◆ PROMPT:
Locate the line that contains "The height and width of the screenshot is (648, 980)." in the entries below, then repeat it and every following line through the line that contains "Given: Click the like count number 5", exactly, and no others.

◆ DATA:
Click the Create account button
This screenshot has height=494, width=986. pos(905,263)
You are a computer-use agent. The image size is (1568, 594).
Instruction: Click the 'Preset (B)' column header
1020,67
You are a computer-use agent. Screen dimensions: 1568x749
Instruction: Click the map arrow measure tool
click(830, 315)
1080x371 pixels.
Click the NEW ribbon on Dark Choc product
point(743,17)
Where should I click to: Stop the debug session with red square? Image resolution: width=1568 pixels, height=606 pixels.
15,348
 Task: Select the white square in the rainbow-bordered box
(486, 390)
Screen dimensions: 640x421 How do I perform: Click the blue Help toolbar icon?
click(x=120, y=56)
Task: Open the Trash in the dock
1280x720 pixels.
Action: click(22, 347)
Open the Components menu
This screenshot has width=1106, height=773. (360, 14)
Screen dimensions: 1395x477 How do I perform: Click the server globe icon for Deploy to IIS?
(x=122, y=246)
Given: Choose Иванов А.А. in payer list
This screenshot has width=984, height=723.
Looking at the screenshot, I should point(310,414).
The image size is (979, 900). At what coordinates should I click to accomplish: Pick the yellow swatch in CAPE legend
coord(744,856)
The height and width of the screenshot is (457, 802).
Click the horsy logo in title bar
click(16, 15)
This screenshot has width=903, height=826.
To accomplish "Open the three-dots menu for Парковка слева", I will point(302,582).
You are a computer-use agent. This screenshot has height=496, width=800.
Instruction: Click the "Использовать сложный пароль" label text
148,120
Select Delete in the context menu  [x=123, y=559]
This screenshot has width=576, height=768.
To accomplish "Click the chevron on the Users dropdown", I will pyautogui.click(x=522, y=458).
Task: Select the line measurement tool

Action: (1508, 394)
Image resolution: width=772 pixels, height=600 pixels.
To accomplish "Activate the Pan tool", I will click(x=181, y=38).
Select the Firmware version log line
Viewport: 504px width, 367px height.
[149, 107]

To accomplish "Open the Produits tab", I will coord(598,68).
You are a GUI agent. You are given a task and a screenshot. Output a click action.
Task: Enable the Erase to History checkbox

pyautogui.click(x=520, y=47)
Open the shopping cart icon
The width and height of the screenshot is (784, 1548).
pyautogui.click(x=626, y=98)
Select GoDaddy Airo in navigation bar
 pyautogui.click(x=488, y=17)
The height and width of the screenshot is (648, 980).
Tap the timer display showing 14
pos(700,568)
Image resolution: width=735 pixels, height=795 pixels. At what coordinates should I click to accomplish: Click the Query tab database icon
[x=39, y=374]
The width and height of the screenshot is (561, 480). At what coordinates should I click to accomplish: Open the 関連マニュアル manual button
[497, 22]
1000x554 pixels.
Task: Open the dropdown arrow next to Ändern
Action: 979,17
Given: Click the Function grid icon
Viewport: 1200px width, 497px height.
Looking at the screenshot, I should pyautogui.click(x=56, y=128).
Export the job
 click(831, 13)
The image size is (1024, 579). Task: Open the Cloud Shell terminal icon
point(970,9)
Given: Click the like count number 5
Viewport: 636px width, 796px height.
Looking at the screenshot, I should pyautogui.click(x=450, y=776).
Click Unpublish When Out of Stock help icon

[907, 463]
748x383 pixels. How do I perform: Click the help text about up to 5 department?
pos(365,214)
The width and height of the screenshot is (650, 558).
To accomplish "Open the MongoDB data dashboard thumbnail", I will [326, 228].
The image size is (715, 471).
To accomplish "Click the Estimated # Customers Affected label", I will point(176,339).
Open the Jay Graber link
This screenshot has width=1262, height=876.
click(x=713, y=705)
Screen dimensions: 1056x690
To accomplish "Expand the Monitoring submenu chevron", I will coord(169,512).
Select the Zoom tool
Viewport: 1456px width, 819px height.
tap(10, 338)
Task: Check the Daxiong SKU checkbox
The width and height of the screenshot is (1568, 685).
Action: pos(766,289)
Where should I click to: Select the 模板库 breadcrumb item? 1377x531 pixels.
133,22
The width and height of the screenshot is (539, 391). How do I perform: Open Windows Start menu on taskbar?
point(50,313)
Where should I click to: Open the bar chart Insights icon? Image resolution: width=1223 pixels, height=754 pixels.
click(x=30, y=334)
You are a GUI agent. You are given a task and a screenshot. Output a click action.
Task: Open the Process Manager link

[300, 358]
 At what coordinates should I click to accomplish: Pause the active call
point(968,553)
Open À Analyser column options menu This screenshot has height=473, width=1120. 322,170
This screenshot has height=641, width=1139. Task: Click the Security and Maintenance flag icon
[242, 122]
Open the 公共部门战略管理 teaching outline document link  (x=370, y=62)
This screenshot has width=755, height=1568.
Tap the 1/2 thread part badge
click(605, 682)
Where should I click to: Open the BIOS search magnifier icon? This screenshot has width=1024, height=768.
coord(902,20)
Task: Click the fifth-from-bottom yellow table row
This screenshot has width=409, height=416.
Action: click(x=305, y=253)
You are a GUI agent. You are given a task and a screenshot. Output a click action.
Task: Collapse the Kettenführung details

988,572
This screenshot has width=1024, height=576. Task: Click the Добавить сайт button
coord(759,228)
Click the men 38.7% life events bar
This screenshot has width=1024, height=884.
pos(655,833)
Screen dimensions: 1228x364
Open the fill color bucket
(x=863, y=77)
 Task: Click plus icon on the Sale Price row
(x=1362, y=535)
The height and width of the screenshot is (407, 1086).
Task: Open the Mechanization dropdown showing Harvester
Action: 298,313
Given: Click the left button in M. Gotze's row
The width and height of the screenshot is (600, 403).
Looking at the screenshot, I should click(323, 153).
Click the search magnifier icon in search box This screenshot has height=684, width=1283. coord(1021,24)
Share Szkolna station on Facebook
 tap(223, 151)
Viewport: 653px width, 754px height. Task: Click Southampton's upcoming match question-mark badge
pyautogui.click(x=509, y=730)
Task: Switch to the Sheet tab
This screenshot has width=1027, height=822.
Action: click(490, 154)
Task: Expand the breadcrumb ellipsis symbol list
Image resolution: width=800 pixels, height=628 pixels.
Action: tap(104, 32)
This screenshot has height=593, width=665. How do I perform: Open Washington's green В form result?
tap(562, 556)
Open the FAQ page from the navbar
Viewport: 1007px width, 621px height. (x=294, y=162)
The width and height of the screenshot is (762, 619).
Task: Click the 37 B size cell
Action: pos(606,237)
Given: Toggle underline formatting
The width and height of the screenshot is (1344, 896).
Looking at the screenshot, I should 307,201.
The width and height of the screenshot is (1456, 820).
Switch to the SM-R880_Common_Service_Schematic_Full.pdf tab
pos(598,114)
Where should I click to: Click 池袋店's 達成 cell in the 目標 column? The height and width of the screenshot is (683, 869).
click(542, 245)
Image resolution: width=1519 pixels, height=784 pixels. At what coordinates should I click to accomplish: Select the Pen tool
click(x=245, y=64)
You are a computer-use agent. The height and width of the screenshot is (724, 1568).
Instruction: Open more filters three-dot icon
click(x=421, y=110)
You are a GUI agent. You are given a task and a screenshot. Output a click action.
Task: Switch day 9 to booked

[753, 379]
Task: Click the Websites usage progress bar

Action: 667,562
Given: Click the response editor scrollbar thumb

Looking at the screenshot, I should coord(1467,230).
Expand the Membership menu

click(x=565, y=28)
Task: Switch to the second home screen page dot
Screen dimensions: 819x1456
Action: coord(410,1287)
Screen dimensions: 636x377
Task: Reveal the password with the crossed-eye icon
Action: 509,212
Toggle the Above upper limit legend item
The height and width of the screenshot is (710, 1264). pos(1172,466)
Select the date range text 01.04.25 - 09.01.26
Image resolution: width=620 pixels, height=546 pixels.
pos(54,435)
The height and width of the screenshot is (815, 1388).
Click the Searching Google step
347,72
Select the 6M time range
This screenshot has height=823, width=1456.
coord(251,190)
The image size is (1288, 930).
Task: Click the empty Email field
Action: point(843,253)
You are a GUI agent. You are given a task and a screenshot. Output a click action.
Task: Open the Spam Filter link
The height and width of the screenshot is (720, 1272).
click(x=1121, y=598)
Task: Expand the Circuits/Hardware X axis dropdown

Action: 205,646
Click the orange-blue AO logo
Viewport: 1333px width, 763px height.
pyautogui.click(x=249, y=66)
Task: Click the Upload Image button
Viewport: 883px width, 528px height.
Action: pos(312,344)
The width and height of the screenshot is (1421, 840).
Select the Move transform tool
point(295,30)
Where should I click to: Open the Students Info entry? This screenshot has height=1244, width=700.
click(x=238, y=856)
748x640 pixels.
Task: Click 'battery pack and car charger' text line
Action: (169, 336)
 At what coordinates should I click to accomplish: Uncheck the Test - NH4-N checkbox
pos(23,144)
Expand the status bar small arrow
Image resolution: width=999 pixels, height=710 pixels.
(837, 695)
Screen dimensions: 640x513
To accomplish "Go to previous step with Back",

◆ ANSWER TO THIS EXERCISE:
The height and width of the screenshot is (648, 980).
Tap the timer display showing 14
pos(700,568)
Image resolution: width=735 pixels, height=795 pixels. At what coordinates should I click to accomplish: Click the Query tab database icon
[x=39, y=374]
The width and height of the screenshot is (561, 480). At what coordinates should I click to accomplish: Open the 関連マニュアル manual button
[497, 22]
1000x554 pixels.
Task: Open the dropdown arrow next to Ändern
Action: 979,17
Given: Click the Function grid icon
Viewport: 1200px width, 497px height.
Looking at the screenshot, I should pyautogui.click(x=56, y=128).
Export the job
 click(831, 13)
The image size is (1024, 579). Task: Open the Cloud Shell terminal icon
point(970,9)
Given: Click the like count number 5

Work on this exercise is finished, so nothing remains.